Brain Circuitry Dysfunction Underlying the ADHD Combined and Inattentive Types

In summary, our review found consistent patterns across the imaging modalities in each subtype, which highlighted network organization differences with patterns of the DMN associated to ADHD-C and cingulo–frontoparietal (CFP) attention in ADHD-I. Additionally, while cerebellar abnormalities were found in the ADHD-C type across measures of brain structure, rs-fMRI deficits involving the cerebellar network were also reported for the ADHD-I type. There were also findings, which were consistent across some, but not all, imaging modalities involving the cerebellum and motor networks in ADHD-C, and differences involving the visual network in ADHD-I. Collectively, these findings might suggest that there are core differences in large-scale brain networks between the two ADHD subtypes. Variations in the presentation of the clinical symptoms of ADHD between the subtypes have been highlighted in a recent review by Bush (2010), acknowledging that despite shared clinical symptoms, differences in network organization may characterize the subtypes and better account for the varied presentation of clinical symptoms between the subtypes. Although deficits of inhibition and attention performance are observed in both the ADHD-I and ADHD-C subtypes, neurally, these may arise due to different mechanisms possibly driven by direct deficit in those neural circuits revealed from the findings. That is to say, the clinical deficits in ADHD-I may be driven by disruptions in the CFP attention network that plays a role in attention, cognition, executive function, motor control, response inhibition, working memory, and reward/motivation (Bush, 2010), whereas an indirect greater suppression in these processes due to dysregulation and/or interference from the DMN, which acts as a state regulation mechanism by suppressing activity during cognitive demand and increasing activity during resting states (Raichle, 2015), may drive these same clinical deficits in the ADHD-C type, i.e., issues with regulation of inhibition and attentional performance during goal-directed activity, motivational effort, and sustained attention (Fair et al., 2012; Mohan et al., 2016; Saad et al., 2017).

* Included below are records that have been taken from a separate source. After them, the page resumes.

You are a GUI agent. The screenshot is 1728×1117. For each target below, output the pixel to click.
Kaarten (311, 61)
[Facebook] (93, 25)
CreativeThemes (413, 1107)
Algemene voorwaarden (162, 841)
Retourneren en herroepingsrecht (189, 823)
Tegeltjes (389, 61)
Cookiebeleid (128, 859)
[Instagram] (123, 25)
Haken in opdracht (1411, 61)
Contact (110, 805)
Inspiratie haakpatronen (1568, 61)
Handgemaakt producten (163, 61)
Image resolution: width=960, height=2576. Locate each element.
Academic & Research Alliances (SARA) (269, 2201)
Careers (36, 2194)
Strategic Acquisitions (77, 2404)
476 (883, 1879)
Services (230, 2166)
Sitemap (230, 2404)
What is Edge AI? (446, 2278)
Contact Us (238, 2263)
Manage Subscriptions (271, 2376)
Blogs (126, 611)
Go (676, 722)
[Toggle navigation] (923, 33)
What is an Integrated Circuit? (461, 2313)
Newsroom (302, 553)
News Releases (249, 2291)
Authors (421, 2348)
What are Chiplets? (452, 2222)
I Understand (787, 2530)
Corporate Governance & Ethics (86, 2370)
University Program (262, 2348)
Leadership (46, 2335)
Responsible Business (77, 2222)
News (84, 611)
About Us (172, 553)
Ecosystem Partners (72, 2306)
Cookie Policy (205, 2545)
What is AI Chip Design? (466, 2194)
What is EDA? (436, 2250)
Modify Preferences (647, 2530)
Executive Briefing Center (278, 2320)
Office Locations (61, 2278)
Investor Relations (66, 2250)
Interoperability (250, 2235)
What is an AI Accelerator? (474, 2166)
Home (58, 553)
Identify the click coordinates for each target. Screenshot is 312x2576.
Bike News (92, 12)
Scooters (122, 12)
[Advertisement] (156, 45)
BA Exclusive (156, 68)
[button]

Growing evidence from both functional and structural connectivity studies highlight brain connectivity differences between ADHD subtypes, which extends support for key brain networks that may underlie the combined and inattentive types (Qureshi et al., 2016). Disorganization of these key neural networks in ADHD gives rise to the symptoms that clinically categorize the inattentive and hyperactive/impulsive symptoms in ADHD. To advance the neurobiological framework of ADHD requires a greater understanding of the underlying brain-based pathogenesis complementary to a neuropsychological categorical system. Based on connectivity and network findings from MRI studies and considering equivocal findings, future studies should also integrate both structural and functional connectivity data. Employing a connectome approach is important for the pursuit of brain network-based markers, for an improved understanding of pathophysiology and treatment outcomes in ADHD (Cao et al., 2014). Dysfunction or dysregulation may not be driven by a single neural mechanism, but instead reflects a multi-layered framework that is better represented by a network approach (Williams, 2016). An improved understanding of the regulation of key networks in ADHD has already been suggested to substantiate the ADHD neurobiological framework (Fair et al., 2010); such an approach would further help us understand the clinical presentations of this disorder.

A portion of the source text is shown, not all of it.